FIG. 1 is a block diagram of an exemplary system architecture suitable for use with the present invention.
FIG. 2 is a flow-chart diagram which is useful for describing the overall operation of an exemplary embodiment of the present invention.
FIG. 3 is a flow-chart diagram of the data entry step shown in FIG. 2.
FIG. 4 is a flow-chart diagram of the data entry step of FIG. 3.
FIG. 4A is a flow-chart diagram of the display and edit step of the process shown in FIG. 4.
FIG. 5 is a flow-chart diagram of the data edit step shown in FIGS. 3 and 4.
FIGS. 6A, 6B, 7A, 7B, 7C and 7D are screen prints generated from the exemplary system that are useful for describing the data entry step shown in FIGS. 2, 3 and 4;
FIGS. 8A, 8B, 9A and 9B are screen prints generated from the exemplary system that are useful for describing the display and edit step shown in FIGS. 4, 4A and 5; and
FIGS. 10 and 11 are screen prints that are useful for describing the perform analysis and generate reports steps shown in FIG. 2.
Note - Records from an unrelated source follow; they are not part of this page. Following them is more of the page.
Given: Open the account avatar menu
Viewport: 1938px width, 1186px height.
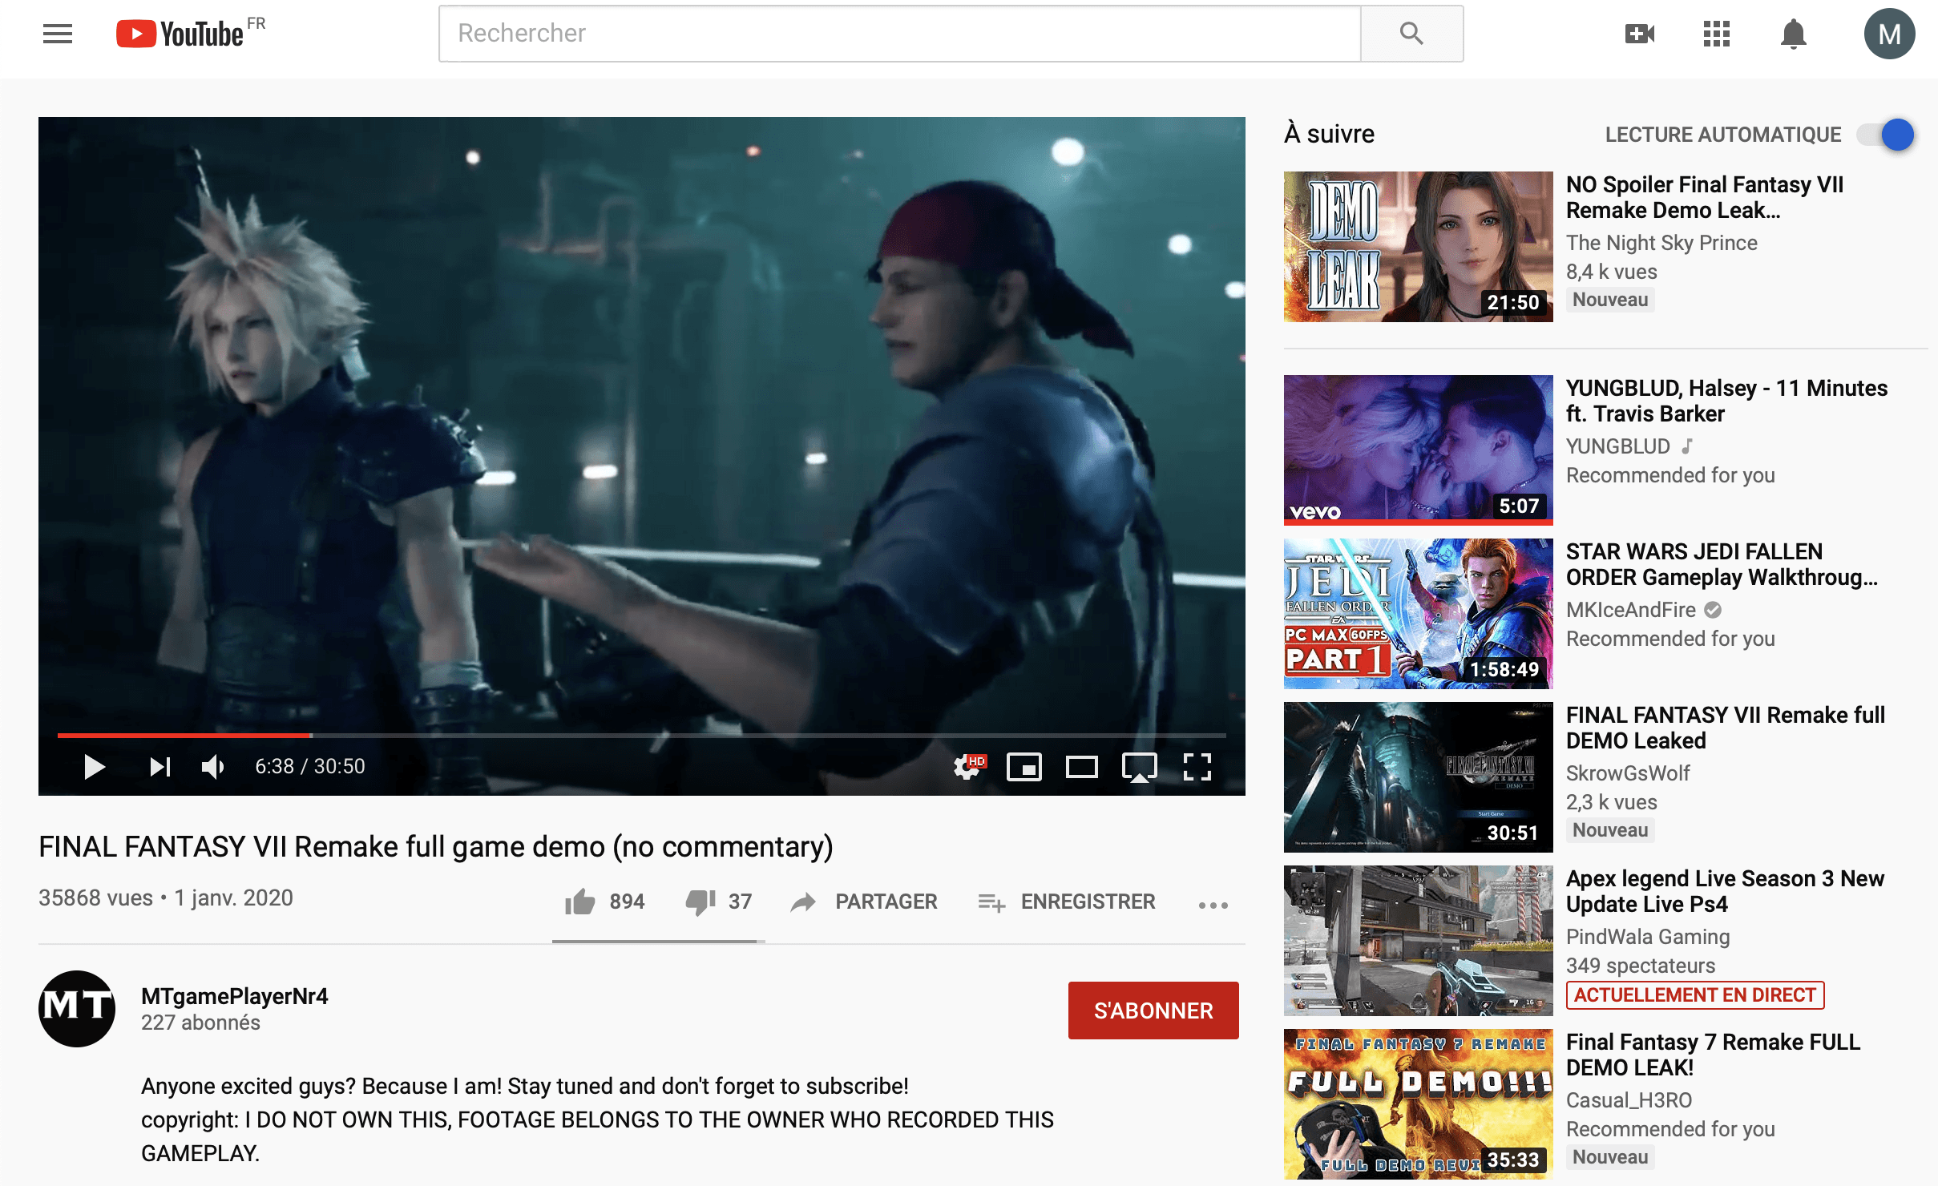Looking at the screenshot, I should [x=1888, y=34].
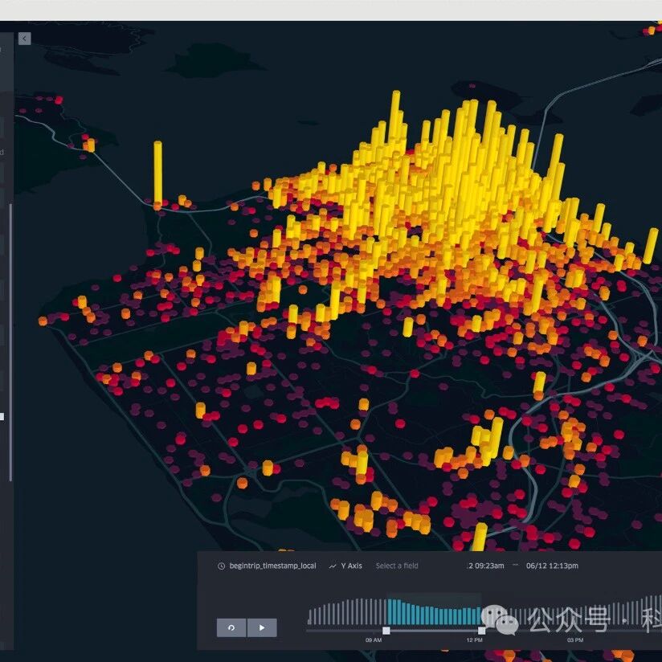Click the 03 PM tick on timeline
This screenshot has width=662, height=662.
pos(575,640)
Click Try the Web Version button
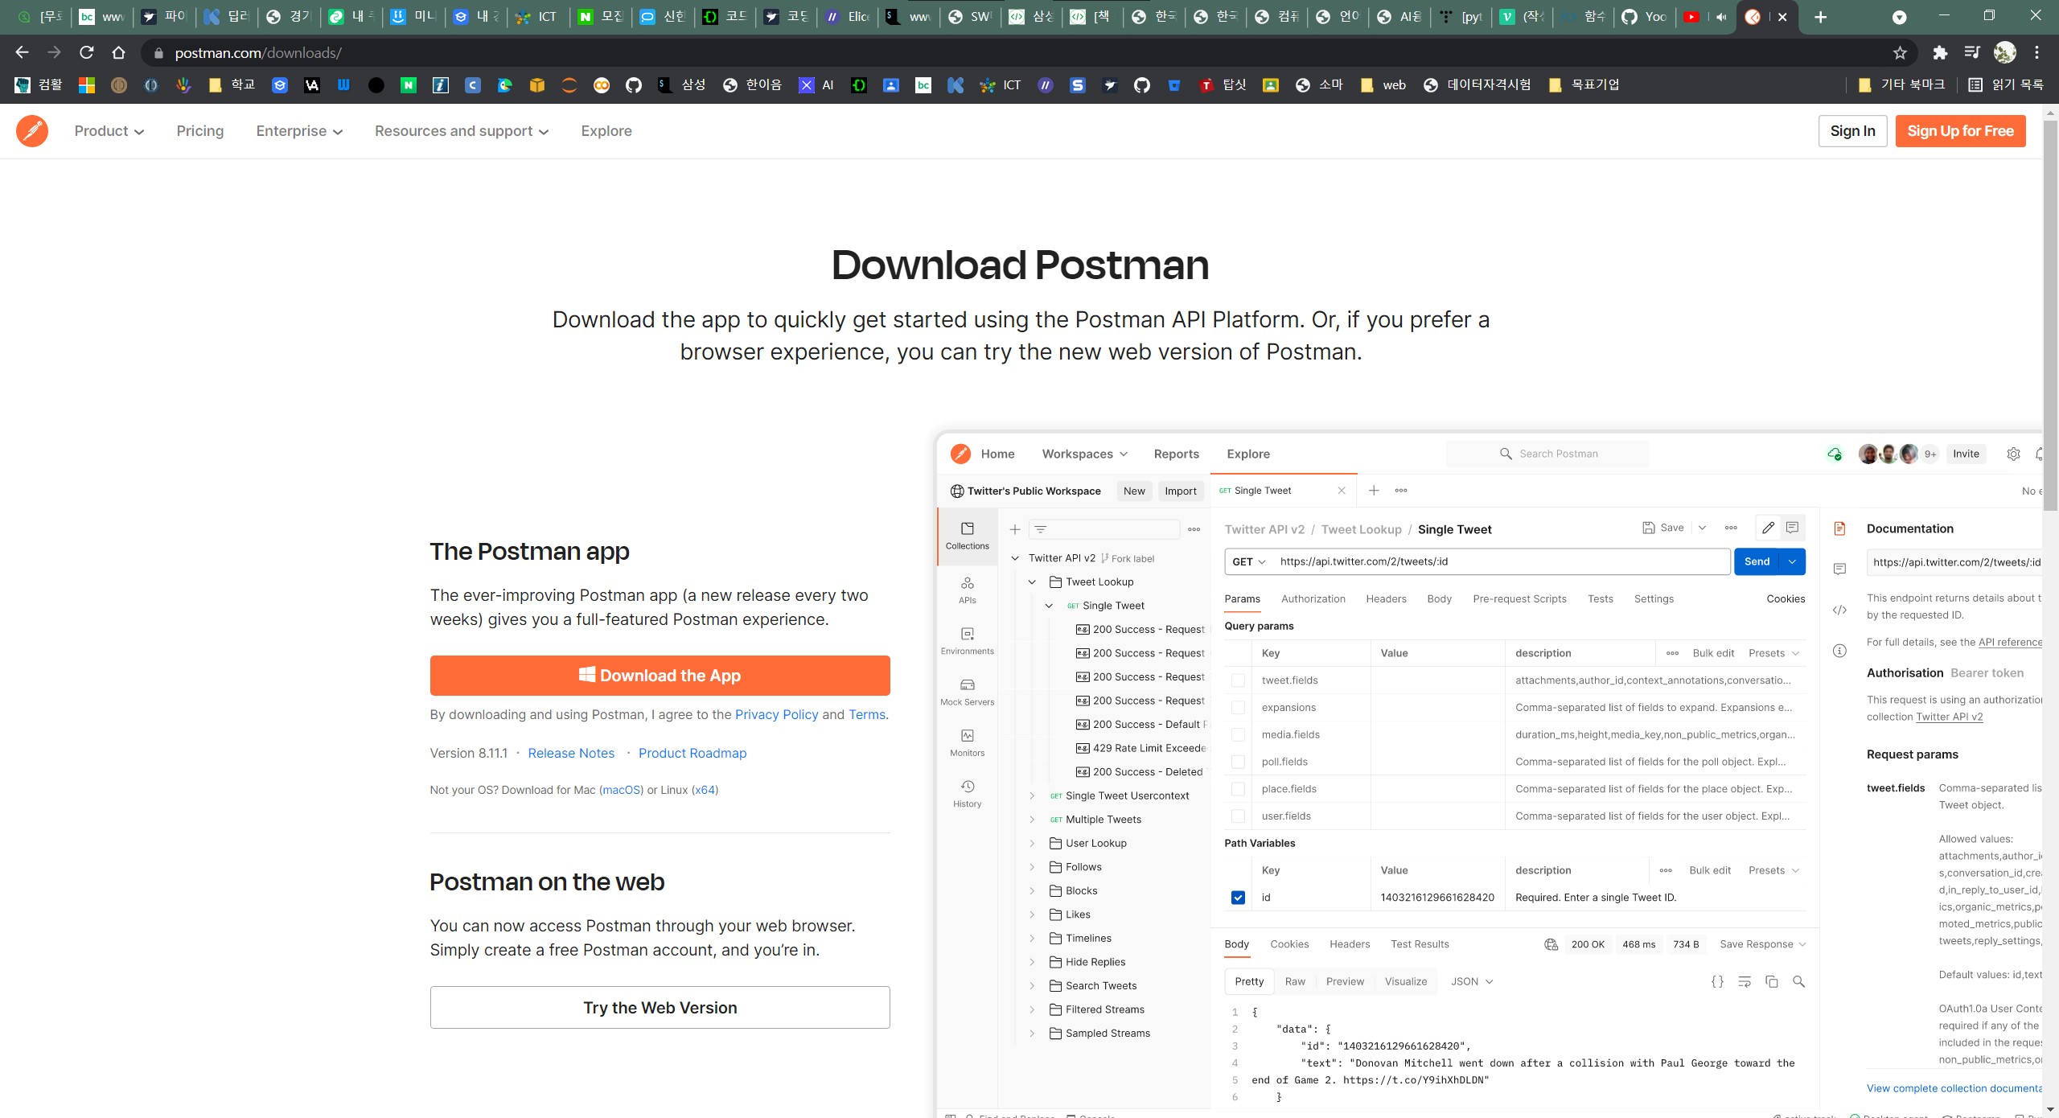The image size is (2059, 1118). pyautogui.click(x=660, y=1008)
FIG. 12 is a screen print of an extract from a risk report.
 The present invention concerns genetic screening and, in particular, an on-line family history, health status and lifestyle screening system that may be used by individuals or health-care professionals to reduce unnecessary health-care expenditure and, where certain risks are identified, help avoid the incidence of, or enable early intervention in the treatment of genetic disease.
 Advances in the field of Human Genetics will revolutionize medicine in the 21st Century. Already many thousands of hereditary diseases have been identified. More than 10,000 diseases are currently listed in the Online Mendelian Inheritance in Man (OMIM) database. Output from the recently published Human Genome project draft will enhance our knowledge of the hereditary factors that contribute to disease and disease risk. The coming years will see the development of new tests and clinical interventions as more and more health-associated mutations are identified.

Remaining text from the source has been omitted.